Benjamin Siegel, a professor of history at Boston University, visited Yale on Friday to discuss the sociopolitical and agricultural origins of the opioid crisis, focusing on  Indian poppy markets.

Each year, Yale’s agrarian studies program organizes weekly colloquiums around a central theme and invites specialists to visit and host a discussion with faculty and graduate students. In Friday’s talk, Siegel spoke on his paper “Markets of Pain: Poppy Politics and the Global Origins of the American Opioid Crisis.”

“This was a rare session that brought together world trade, third-world agriculture and the US medical opioid crisis,” said James Scott, co-director of the Yale MacMillan Center’s Program in Agrarian Studies. “The opioid crisis is an especially important agrarian question because opium affects its growers as much as its consumers.”

Siegel’s research fills the gap in the field of opioid history by discussing the supply side of the opioid market — the existing literature focuses on the demand side. As an underground economy, the opium market is often sensationalized in journalistic accounts, according to Siegel.

“Pain is in the background of this project,” Siegel noted. “In order to understand the opioid crisis, we need to ask who deserves access to pain relief? Who has authority on pain? Who gets to decide what sort of pain deserves medical attention?”

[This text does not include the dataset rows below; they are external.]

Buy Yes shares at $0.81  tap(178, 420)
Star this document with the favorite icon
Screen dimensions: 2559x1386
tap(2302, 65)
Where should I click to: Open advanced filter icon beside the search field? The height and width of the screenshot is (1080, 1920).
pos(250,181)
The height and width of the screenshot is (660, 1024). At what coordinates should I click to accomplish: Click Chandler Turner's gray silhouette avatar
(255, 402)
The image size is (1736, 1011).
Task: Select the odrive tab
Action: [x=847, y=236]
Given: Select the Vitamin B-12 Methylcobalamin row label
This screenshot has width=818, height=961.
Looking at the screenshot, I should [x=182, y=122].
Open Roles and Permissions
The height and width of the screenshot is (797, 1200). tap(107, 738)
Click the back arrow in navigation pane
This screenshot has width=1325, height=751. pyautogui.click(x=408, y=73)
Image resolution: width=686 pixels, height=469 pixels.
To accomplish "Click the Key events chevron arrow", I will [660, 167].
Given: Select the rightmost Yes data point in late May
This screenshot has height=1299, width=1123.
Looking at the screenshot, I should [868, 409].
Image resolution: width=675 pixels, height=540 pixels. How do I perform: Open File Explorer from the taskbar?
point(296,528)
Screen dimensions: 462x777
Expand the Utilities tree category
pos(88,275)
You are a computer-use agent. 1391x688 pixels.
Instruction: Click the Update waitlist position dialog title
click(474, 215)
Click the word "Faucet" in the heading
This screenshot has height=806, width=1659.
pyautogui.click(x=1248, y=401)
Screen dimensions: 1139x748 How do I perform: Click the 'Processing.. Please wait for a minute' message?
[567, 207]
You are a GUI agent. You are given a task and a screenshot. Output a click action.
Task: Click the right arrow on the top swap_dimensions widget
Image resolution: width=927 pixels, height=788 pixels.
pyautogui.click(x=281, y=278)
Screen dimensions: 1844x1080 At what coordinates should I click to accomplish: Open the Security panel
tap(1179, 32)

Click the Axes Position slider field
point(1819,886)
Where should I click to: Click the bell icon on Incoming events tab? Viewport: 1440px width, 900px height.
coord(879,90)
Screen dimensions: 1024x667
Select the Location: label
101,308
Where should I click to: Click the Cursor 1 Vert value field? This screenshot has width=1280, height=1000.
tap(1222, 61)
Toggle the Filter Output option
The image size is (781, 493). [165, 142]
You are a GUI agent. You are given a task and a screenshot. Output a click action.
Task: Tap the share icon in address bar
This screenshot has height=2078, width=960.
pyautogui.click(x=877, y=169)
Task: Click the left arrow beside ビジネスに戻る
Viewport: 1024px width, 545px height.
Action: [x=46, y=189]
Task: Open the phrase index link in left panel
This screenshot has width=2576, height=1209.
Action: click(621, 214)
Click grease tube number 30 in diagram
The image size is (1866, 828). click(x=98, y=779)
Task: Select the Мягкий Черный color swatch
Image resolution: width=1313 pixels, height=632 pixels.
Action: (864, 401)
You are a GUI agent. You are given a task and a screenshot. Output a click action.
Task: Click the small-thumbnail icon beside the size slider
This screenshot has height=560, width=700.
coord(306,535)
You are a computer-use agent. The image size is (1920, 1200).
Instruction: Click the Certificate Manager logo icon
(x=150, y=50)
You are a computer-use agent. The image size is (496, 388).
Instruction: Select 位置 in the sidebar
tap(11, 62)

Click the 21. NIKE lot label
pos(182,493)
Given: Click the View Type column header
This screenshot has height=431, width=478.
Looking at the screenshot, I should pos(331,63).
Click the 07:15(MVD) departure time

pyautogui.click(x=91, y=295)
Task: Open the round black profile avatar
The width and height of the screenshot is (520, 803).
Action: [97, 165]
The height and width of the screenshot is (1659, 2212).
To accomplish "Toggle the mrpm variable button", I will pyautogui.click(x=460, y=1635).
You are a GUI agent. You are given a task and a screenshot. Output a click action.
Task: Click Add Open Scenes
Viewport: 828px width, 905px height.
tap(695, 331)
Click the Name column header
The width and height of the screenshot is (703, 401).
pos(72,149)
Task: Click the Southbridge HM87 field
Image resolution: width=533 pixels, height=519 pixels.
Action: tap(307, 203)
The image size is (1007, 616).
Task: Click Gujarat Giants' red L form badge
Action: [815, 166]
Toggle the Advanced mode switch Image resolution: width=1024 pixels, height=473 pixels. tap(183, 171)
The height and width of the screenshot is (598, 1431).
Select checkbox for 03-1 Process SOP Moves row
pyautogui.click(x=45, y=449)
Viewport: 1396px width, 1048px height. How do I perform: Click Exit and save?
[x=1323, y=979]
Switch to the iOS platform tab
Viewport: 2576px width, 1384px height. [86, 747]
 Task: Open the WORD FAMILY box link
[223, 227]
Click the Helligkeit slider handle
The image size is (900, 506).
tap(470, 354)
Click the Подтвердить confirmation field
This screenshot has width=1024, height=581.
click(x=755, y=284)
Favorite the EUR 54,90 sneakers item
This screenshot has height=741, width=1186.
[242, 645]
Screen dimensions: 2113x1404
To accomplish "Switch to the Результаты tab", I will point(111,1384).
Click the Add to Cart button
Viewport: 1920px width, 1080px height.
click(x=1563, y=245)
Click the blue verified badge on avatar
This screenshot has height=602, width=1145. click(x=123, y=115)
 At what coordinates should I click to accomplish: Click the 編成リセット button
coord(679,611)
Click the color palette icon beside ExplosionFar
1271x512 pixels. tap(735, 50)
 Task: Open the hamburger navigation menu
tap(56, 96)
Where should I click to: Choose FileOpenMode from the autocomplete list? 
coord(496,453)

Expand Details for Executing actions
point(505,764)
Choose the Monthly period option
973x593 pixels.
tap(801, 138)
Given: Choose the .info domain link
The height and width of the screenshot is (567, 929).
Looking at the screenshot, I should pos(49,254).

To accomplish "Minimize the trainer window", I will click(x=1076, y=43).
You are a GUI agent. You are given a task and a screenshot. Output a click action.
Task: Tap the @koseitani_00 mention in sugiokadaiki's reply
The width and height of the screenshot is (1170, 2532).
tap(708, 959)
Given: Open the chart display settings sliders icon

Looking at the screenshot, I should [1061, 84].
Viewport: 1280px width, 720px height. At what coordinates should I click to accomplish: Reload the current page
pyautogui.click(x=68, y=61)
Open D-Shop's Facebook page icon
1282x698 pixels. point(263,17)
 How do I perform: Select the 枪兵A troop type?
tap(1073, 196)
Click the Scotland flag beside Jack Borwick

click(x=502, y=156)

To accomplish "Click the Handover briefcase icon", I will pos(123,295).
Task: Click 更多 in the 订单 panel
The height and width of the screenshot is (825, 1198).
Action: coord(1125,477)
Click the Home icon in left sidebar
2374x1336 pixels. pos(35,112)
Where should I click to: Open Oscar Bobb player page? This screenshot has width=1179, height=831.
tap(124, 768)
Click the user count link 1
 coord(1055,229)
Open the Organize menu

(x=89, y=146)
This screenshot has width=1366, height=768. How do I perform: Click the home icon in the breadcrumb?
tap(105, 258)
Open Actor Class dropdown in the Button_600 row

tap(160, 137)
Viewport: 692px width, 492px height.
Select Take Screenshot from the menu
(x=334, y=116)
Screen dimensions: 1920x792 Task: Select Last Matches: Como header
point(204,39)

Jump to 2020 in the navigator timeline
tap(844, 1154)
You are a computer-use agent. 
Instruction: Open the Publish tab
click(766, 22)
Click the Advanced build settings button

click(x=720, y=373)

Siegel’s work focused specifically on India, which Siegel noted is the only country in the world that exports raw opium. He examined India’s role in the crisis by studying the geopolitical factors and economic incentives that put the Indian poppy plant at the root of America’s opioid crisis.

Siegel explained how a combination of Indian postcolonial economic policy, America’s foreign relations and gered-driven pharmaceutical companies created repercussions felt by both India and the United States in the form of the rural Punjab drug crisis in India and the opioid crisis in America.

Friday’s discussion then shifted to how opium production has become an increasingly less agrarian topic following the introduction of synthetic opioids, which have become increasingly popular in the United States over the past few years.

Siegel noted that opium has a singular effect on the brain. Natural and synthetic opium, though chemically different, both work by activating certain neurological receptors. Thus synthetic opium, he explained, can easily replace natural opium.

Nonetheless, Siegel emphasized the importance of rooting the opioid crisis in larger agrarian questions. Different parts of the poppy plant — including the capsules in the head of the plant, the seeds and the oil — can be used for myriad purposes, he explained.

“Siegel’s work goes beyond journalistic accounts by connecting the modern American opioid crisis to longer global histories of poppy production,” said attendee Sophia Abbas GRD ’22. “One can’t simply put all the blame on pharmaceuticals — the opioid crisis can be traced back to a very long and convoluted history of labor and nation-building.”

The next colloquium, to be held on Nov. 2, will host historian Lori Flores in a discussion about Latino labor struggles in Maine.